Desde o meu tempo de estudante que
ouço os comentários mais variados sobre a remuneração dos médicos. E como
frequentei a faculdade nos tempos quentes pós 25 de Abril, naturalmente que
ouvi comentários muito revolucionários criticando as chorudas remunerações dos
médicos, contrastando com as das classes ditas exploradas.
Muita água correu debaixo das
pontes desde então e muita gente esqueceu os propósitos honestos, sérios e
justos de uma juventude cheia de ideais.
Alguns anos depois as criticas
voltavam-se para algumas alegadas ilegalidades da prática médica, também
relacionadas com dinheiro e com vigarices visando o lucro fácil.
De repente, no tempo das vacas
loucas (fictícias), passou a ganhar-se dinheiro loucamente, explorando um
sistema mercantil da prática médica, promovido pelos pagadores, o próprio
Ministério da Saúde.
Depois de ter promovido o
crescimento inapropriado dos recursos humanos nas instituições de saúde, de ter
promovido as remunerações baseadas em produções destituídas de objectivos sociais
e ou de saúde, vem este Ministério promover esquemas remuneratórios
miserabilistas, promovendo a desqualificação, não dos médicos, mas da Medicina.

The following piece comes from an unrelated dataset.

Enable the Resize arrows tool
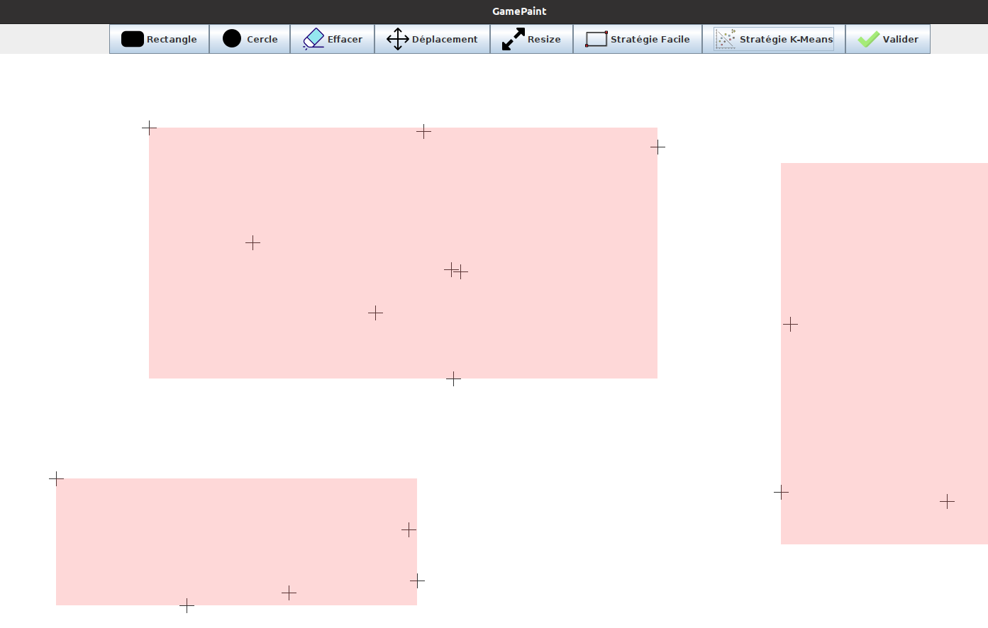988x628 pixels. click(x=531, y=39)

Refiro-me à contratação de recursos
humanos via empresas de recrutamento. Na minha terra existia este regime de
trabalho para os chamados “contratados” que iam fazer a apanha dO café e ou do
algodão. Mesmo neste contexto, trabalho individual, sem encadeamento
processual, aquele regime era considerado injusto e explorador dos
trabalhadores (no tempo em que se acreditava nalguma justiça social). Hoje
contrata-se um médico, um enfermeiro, um fisioterapeuta, um terapeuta da fala
por valores ridículos, para fazer trabalho altamente diferenciado, enquadrado
em trabalho com sequência e continuidade de cuidados, como se estivéssemos numa
linha de fabricação de charcutaria.
O profissional de saúde vai à
instituição, pratica os seu atos específicos e depois deixa o utente entregue
aos cuidados dos profissionais residentes, com os quais não estabelecem uma
relação hierárquica, nem sequer de colaboração.
Em 30 anos passámos duma prática
médica bem remunerada na atividade privada, por uma atividade hospitalar dependente,
com um ordenado fixo miserável, e horas extraordinárias pagas principescamente,
quantas vezes questionáveis. Chegámos agora ao tempo em que continuamos a ser pagos
de modo miserável para produzir atos e não para fazer Medicina. Qualquer
contrato impõe horas e produção que promove a desqualificação e o fim da
Medicina como uma atividade organizada em torno do doente.
Não me revejo em nada disto e
espero não ter que um dia vir a ser utente de um regime destes. O que me custa
a aceitar é que por mais vil que seja este sistema, vão sempre aparecer profissionais
de saúde para alinhar por necessidade real ou por ganância.